Tuesday, July 7, 2015
For what a book is this book about an asthmatic boy and his literary sister, their miracle-stirring father, their outlaw brother, the minor and major sacrifices one makes when protecting love against the provable facts of a crime. This story about the wild west, the Valdezes and Cassidys, the crags in the earth that burn unending fires, the storms that blow in the snow or simply blow the snow, the quality of icing on cinnamon raisin buns. The stars:
They burned yellow and white, and some of them changed to blue or a cold green or orange—Swede should've been there, she'd have had words. She'd have known that orange to be volcanic or forgestruck or a pinprick between our blackened world and one the color of sunsets. I thought of God making it all, picking up handfuls of whatever material, iron and other stuff, rolling it in. His fingers like nubby wheat. The picture I had was of God taking these rough pellets by the handful and casting them gently, like a man planting. Look at the Milky Way. It has that pattern, doesn't it, of having been cast there by the back-and-forward sweep of His arm?
Magnificent, right? Magnificent. And not an ounce of the angry in this book, which is not to say there is no moral complexity or confusion. Not a whiff of cynicism, which is not to say that this ageless/timeless book is devoid of brave impartings. When I think about why I love this book so much, I think it has something to do with this: it is not afraid to be alive with the wonder of our living.
Am I right? Perhaps. For when I set off to read more about Enger, I came upon this excerpt from a Mark LaFramboise interview. Wonder is his topic—the importance of holding fast, and holding true, to the mysterious.
There is no greater lesson, I believe, for anyone writing right now. We seem in all-out pursuit of edge and bitterness, declarations of the apocalyptic. But aren't our very best books sprung from respect for natural and man-made loveliness?
Q: Although the narrator tells the story in retrospect, we see the world through the eleven- year old eyes of Reuben. How were you able to capture the wonder, fears, and curiosity of such a young protagonist?

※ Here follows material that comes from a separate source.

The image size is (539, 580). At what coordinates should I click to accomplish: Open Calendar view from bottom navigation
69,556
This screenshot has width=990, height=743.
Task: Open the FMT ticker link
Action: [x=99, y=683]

A: First, my parents gave me the sort of childhood now rarely encountered. Summers were beautiful unorganized eternities where we wandered in the timber unencumbered by scoutmasters. We dressed in breechclouts and carried willow branch bows, and after supper Dad hit us fly balls. It was probably most idyllic for me as the youngest of four, since three worthy imaginations were out beating the ground in front of me; who knew what might jump up? Now I see that same freedom in the lives of our two sons, whose interests cover the known map. It's easy to witness the world through the eyes of a boy when you have two observant ones with you at all times. But the ruinous thing about growing up is that we stop creating mysteries where none exist, and worse, we usually try to deconstruct and deny the genuine mysteries that remain. We argue against God, against true romance, against loyalty and self-sacrifice. What allows Reuben to keep his youthful perspective is that he's seen all these things in action -- he is the beneficiary of his father's faith. He is a witness of wonders. To forget them would be to deny they happened, and denying the truth is the beginning of death.